In the Spirit of Mother’s Day
You are my best friend. Even when I didn’t know that the people I called friends were just enemies disguised by smiles and friendly fire, it was you who I came to. It was always you, at the end of the day that would talk to me and tell me, maybe not what I wanted to hear, but what you thought was best for me. That’s the difference between ‘friends’ and the people who really love you. They’ll always do right by you, even if it doesn’t start with happiness. You took my hand from the very first day that I came in to this world, and you never let go. No matter what life threw at us, you were always there, pulling me through the storm.
John Steinbeck wrote in East of Eden that perhaps it takes courage to raise children. It’s true. It is a matter of nature to become a biological mother, but it takes so much more to raise a child.
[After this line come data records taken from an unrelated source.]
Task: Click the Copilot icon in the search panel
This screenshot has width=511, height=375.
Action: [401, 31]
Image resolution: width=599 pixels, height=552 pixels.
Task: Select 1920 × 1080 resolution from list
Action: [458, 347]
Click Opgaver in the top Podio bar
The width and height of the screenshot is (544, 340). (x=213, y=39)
To give your life and soul and your dedication to growing a life, and trusting that you did enough to ensure that child will become a good, moral and happy adult for the rest of their days.
I remember being six years old and looking up at you and thinking, that’s who I want to be. I would dress like you; try to act like you. As I got older I realised that it was your strength, your dependability, the goodness of your heart, always doing right, even if it was the tougher road that I was sensing when I was just a child. Dumbledore said we must all face the choice between what is right and what is easy. And you never did what was easy. You would sacrifice everything, your sleep, your time, your energy. Whatever it took to make sure I was okay.
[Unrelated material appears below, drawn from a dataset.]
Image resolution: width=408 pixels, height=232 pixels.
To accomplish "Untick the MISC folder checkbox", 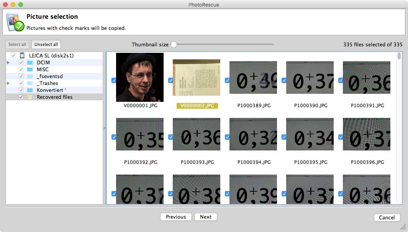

I remember being thirteen and not understanding how people could be so mean. I remember being fifteen and thinking that I needed the people who hurt me. I remember being eighteen and thinking I would never be okay. But through it all I remember you. Even when nothing seemed to be working, you tried and persevered. Through it all, you never gave up on me. Things have been hard for us. I know there were times when we would rather just pretend life wasn’t happening. But the thing about me and you is that we’re a team. It’s us against the world. Together, we are invincible.
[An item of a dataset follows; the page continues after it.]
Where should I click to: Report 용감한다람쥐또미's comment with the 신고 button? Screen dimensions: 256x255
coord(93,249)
You’ve never even needed a title. Mum, sister, friend. Therapist. You are everything, without me ever having to ask. Now, I see people come and go. Those who I thought would be beside me forever, left. But no matter what happens, no matter what situation, no matter how difficult I know you’ll always be the one next to me. And you are all I need. My role model. My inspiration. My motivation. You lead your life as an example. The truth is, if I become half the woman you are, I’ll have done a good job. Even when we disagree and we get upset, I look at you and thank God, because out of all the things I have, the biggest blessing He showered upon me is having you as my mother.